** TEXT PASSAGE **

● ● ●

Almost every modern vice follows the same pattern: sin and its wages are delivered with unprecedented speed and a frightening lack of room for error.
In the event, it was not Athens but Rome that invented a model of benevolent compulsion. The Romans revered their city’s legendary founding and greatly admired those who had laid the foundations. They called their ancestors the maiores—literally, “the greater ones”—and carefully passed down their wisdom from one generation to the next. In the Eternal City, Arendt writes, “religion literally meant re-ligare, to be tied back, obligated.” Here, the weight of the past leaned heavily and welcomely on the present. The citizen who could bear up well under such weight had gravitas, and the one who strengthened and augmented (from the Latin augere) the city’s cherished foundations had auctoritas.
After the fall of Rome, Constantine and Augustine helped transfer the Roman “trinity” of values—tradition, religion, and authority—to the Christian church. Thus, the resurrected Christ becomes the cornerstone, the foundation on which the church builds, with tradition, religion, and authority all working together toward this end.
The Roman trinity’s endurance to this point in history is, in Arendt’s assessment, “really almost a miracle.” But with the coming of the modern world, it begins to unravel. Indeed, the history of the last five centuries serves as a backhanded testament to “the stability of the amalgamation,” for wherever one of the elements of the Roman trinity, religion or authority or tradition, was doubted or eliminated, the remaining two were no longer secure. Thus, it was Luther’s error to think that his challenge of the temporal authority of the Church and his appeal to unguided individual judgment would leave tradition and religion intact. So it was the error of Hobbes and the political theorists of the seventeenth century to hope that authority and religion could be saved without tradition. So, too, was it finally the error of the humanists to think it would be possible to remain within an unbroken tradition of Western civilization without religion and without authority.

● ● ●

** SOURCE EXCERPT **
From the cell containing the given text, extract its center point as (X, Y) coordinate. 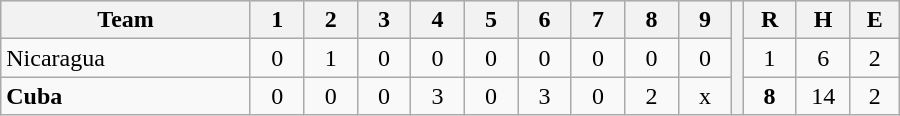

● ● ●

** REQUIRED TASK A **
Retype everything in the passage on Roman authority from "In the event, it" down to "foundations had auctoritas.".
** REQUIRED TASK B **
In the passage on Roman authority, what did the Romans call their ancestors?
The data has no connection to the passage on Roman authority.

** COMPLETE OUTPUT A **
In the event, it was not Athens but Rome that invented a model of benevolent compulsion. The Romans revered their city’s legendary founding and greatly admired those who had laid the foundations. They called their ancestors the maiores—literally, “the greater ones”—and carefully passed down their wisdom from one generation to the next. In the Eternal City, Arendt writes, “religion literally meant re-ligare, to be tied back, obligated.” Here, the weight of the past leaned heavily and welcomely on the present. The citizen who could bear up well under such weight had gravitas, and the one who strengthened and augmented (from the Latin augere) the city’s cherished foundations had auctoritas.

** COMPLETE OUTPUT B **
The maiores, literally "the greater ones."